The iterativeSql mapping allows to iteratively execute SQL transformation which contains Spark SQL code. The iteration will stop when the data does not change anymore.

Example#

The following example will detect trees within a company hierarchy table, which provides simple parent-child relations. The objective of the query is to assign a separate ID to each company tree. The query will essentially propagate the tree_id from each parent down to its direct children. This step is performed over and over again until the tree_id from the root companies without a parent are propagated to the leave companies without any children.

mappings:
  organization_hierarchy:
    kind: iterativeSql
    input: companies
    sql: |
      SELECT
        COALESCE(parent.tree_id, c.tree_id) AS tree_id,
        c.parent_company_number,
        c.company_number
      FROM companies c
      LEFT JOIN __this__ parent
      ON c.parent_company_number = parent.company_number

Within the first step, the output of the input mapping companies is assigned to the identifier __this__. Then the SQL query is executed for the first time, which will provide the start value of the forthcoming iteration. In each iteration, the result of the previous iteration is assigned to __this__ and the query is executed. Then the result is compared to the result of the previous iteration. If the results are the same, a fix point is reached and the execution stops. Otherwise, the iteration will continue.

Fields#

  • kind (mandatory) (type: string): iterativeSql

  • broadcast (optional) (type: boolean) (default: false): Hint for broadcasting the result of this mapping for map-side joins.

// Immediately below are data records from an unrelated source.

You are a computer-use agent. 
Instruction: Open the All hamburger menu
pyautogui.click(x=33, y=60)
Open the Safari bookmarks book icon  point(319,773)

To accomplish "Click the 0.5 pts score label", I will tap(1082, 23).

  • cache (optional) (type: string) (default: NONE): Cache mode for the results of this mapping. Supported values are

    • NONE - Disables caching of teh results of this mapping

    • DISK_ONLY - Caches the results on disk

    • MEMORY_ONLY - Caches the results in memory. If not enough memory is available, records will be uncached.

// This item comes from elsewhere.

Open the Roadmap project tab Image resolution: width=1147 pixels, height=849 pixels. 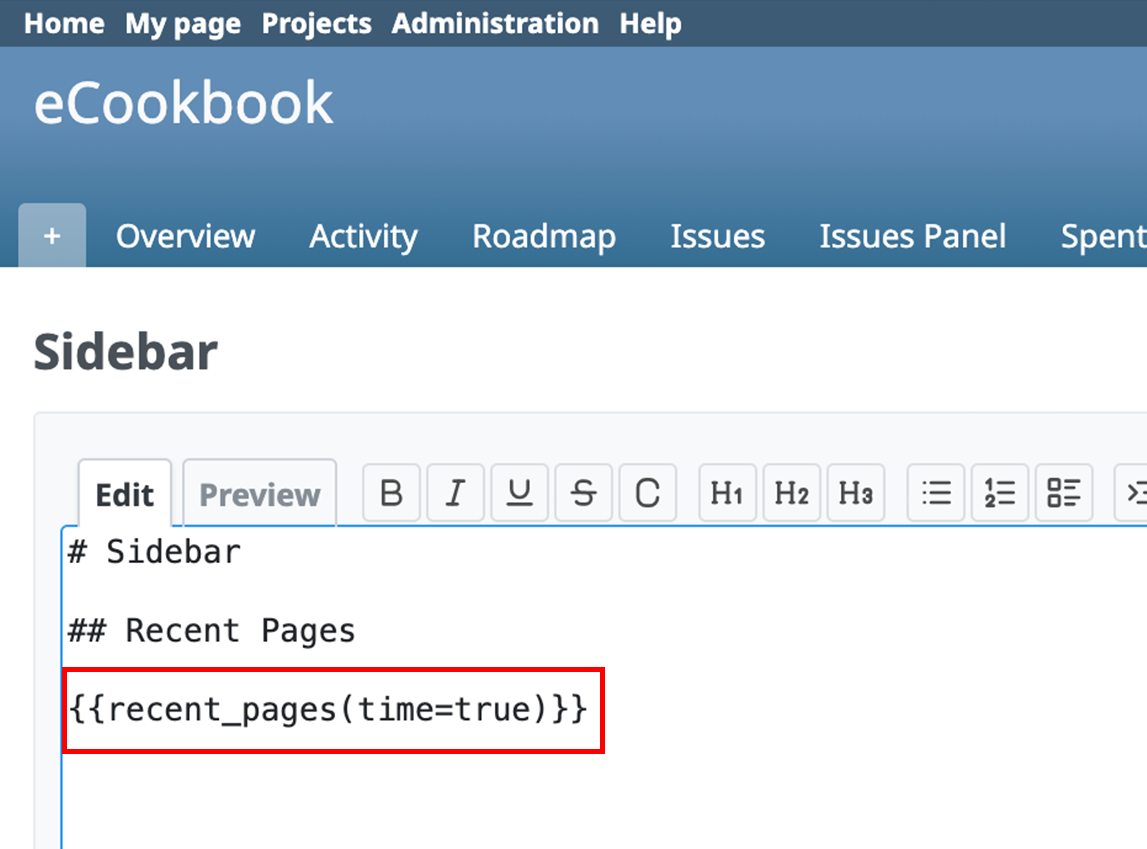coord(544,237)
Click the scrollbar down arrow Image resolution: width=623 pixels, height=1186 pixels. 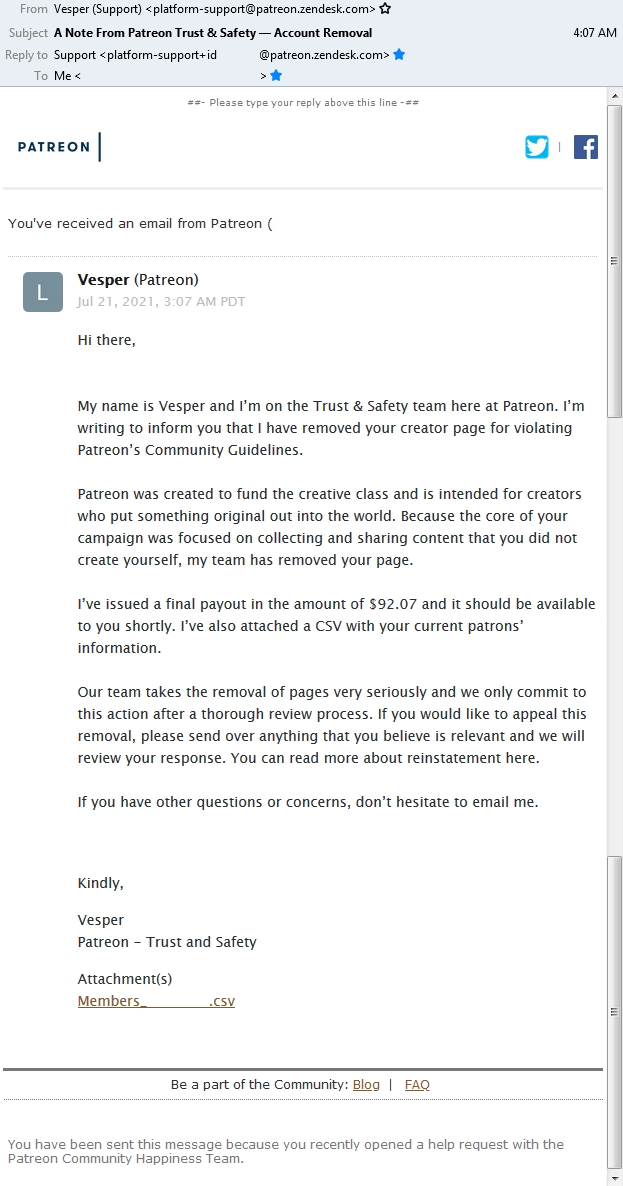(615, 1177)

    • MEMORY_ONLY_SER - Caches the results in memory in a serialized format. If not enough memory is available, records will be uncached.

    • MEMORY_AND_DISK - Caches the results first in memory and then spills to disk.

    • MEMORY_AND_DISK_SER - Caches the results first in memory in a serialized format and then spills to disk.

  • input (required) (type: string): The input mapping which serves as the starting point of the iteration. This means that for the first execution, the identifier __this__ will simply refer the output of this mapping. Within the next iterations, __this__ will refer to the result of the previous iteration.

  • sql (optional) (type: string) (default: empty): The SQL statement to execute

  • file (optional) (type: string) (default: empty): The name of a file containing the SQL to execute.

  • uri (optional) (type: string) (default: empty): A URL pointing to a resource containing the SQL to execute.

  • maxIterations (optional) (type: int) (default: 99): The maximum of iterations. The mapping will fail if the number of actual iterations required to find the fix point exceeds this number.

Outputs#

  • main - the only output of the mapping

Description#

The iterativeSql mapping allows executing recursive SQL statements, which refer to themselves.

Flowman also supports recursiveSql mappings, which provide similar functionality more along the lines of classical recursive SQL statements.